### Assigned task
Only the lines from the one containing "Task: Click the export upload icon" through the end of the data are wanted, reproduced exactly and without pictures.

(Provided data)

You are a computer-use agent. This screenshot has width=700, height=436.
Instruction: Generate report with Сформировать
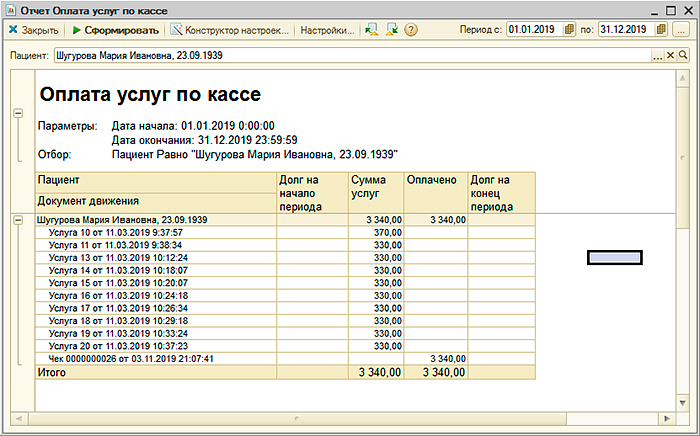pos(117,30)
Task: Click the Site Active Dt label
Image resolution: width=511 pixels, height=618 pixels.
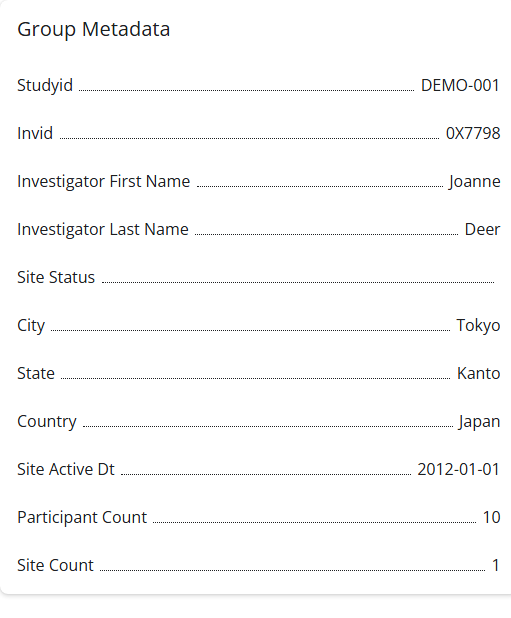Action: pyautogui.click(x=66, y=469)
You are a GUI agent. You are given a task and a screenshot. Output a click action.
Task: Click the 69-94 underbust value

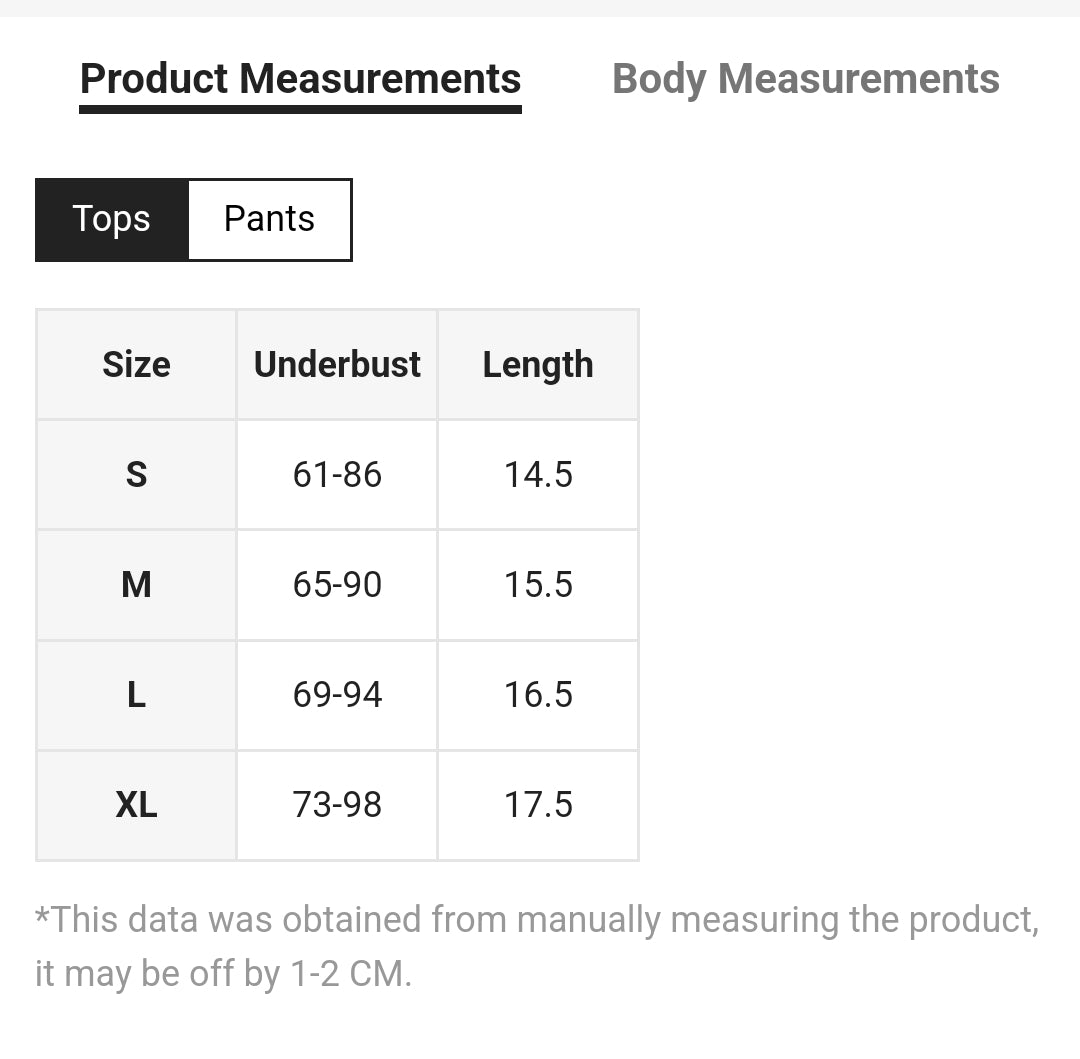click(x=337, y=694)
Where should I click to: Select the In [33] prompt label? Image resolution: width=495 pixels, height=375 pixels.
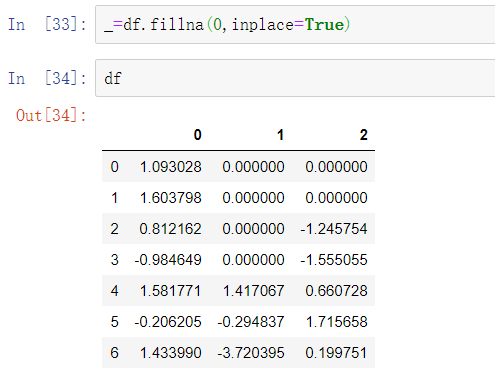click(47, 25)
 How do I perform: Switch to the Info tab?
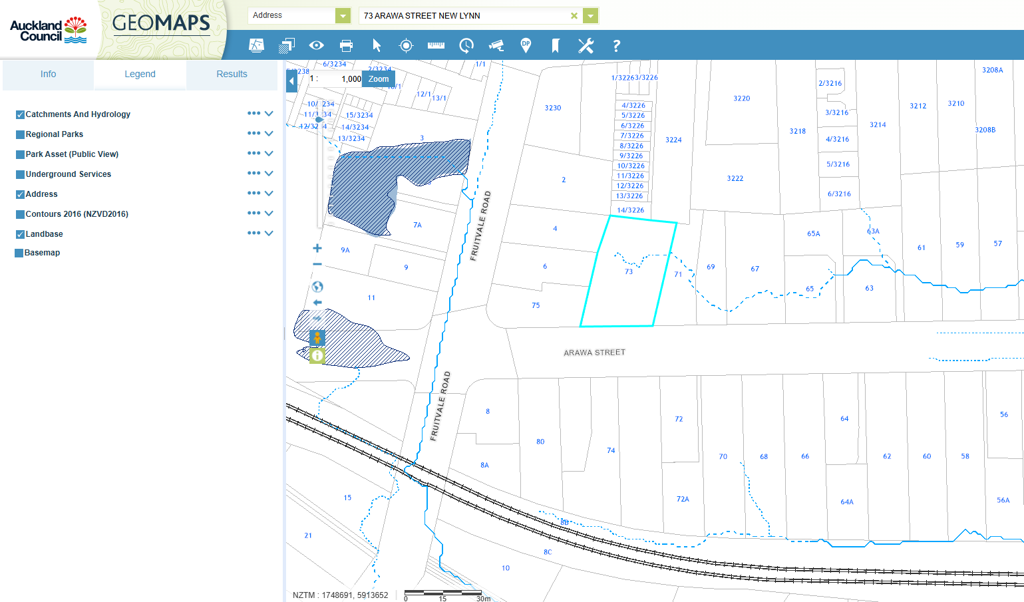[x=48, y=74]
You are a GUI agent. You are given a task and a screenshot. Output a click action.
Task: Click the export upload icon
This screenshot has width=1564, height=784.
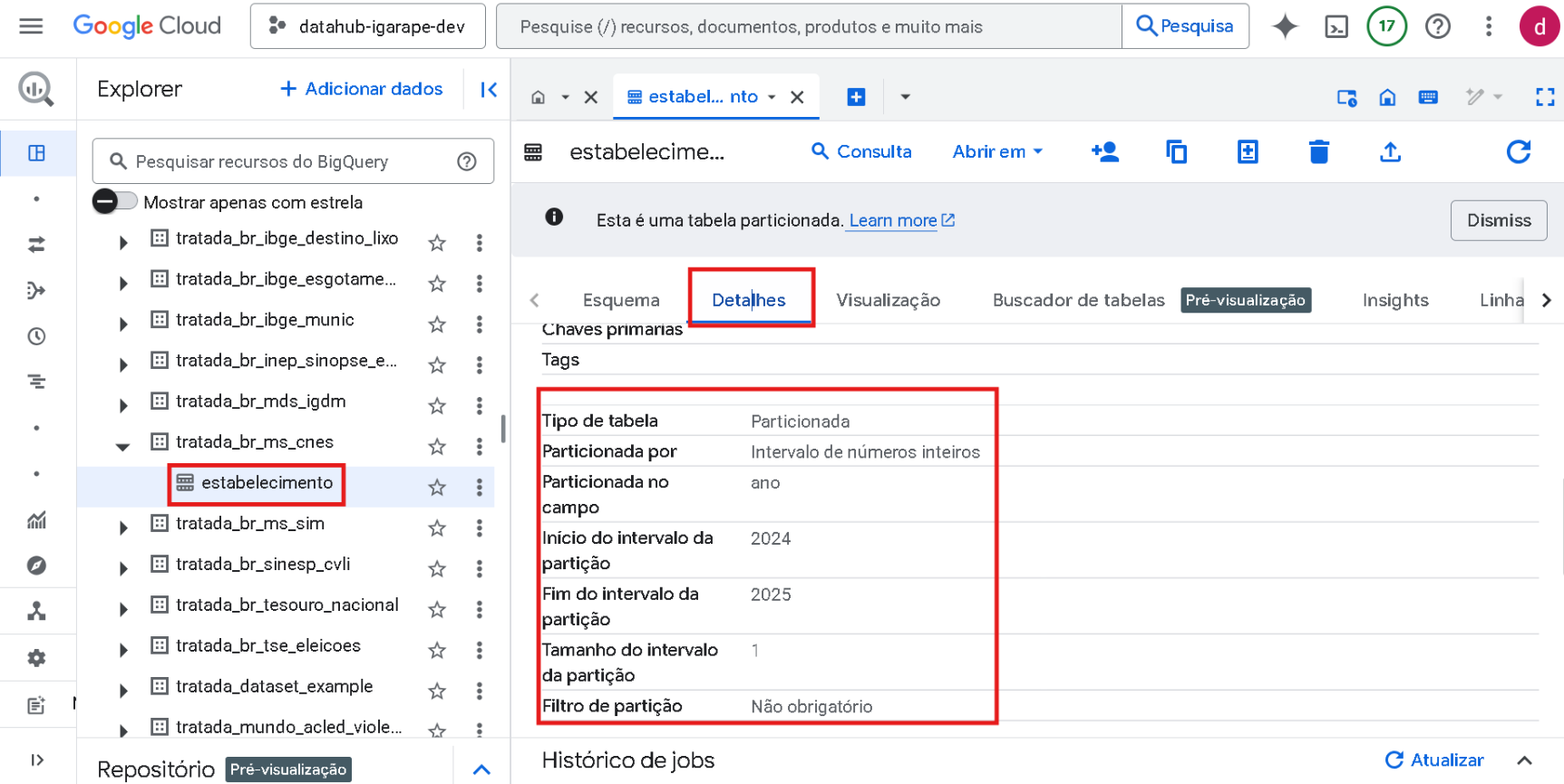[1390, 151]
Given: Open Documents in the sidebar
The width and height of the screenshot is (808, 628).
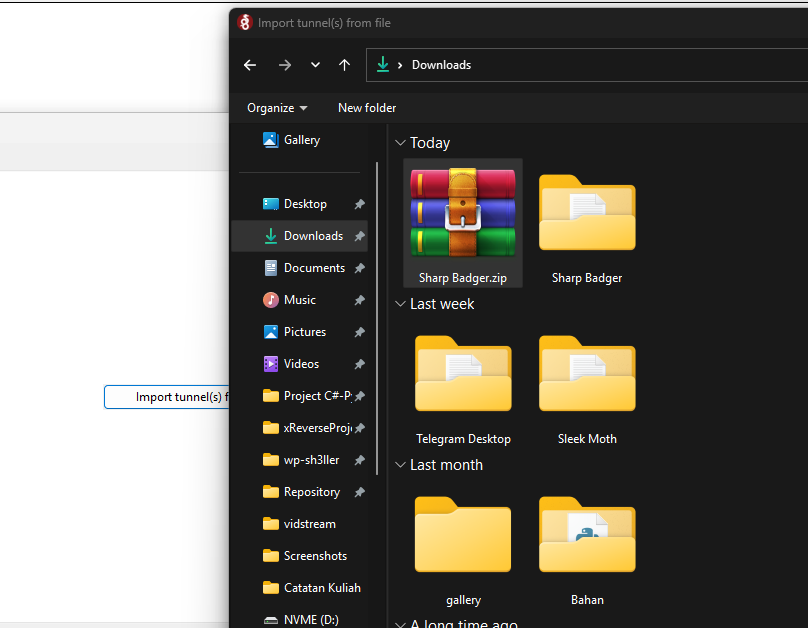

(End Provided data)

### Reply to the exercise
Task: Click the export upload icon
This screenshot has width=1564, height=784.
[1390, 151]
Given: Open Documents in the sidebar
The width and height of the screenshot is (808, 628).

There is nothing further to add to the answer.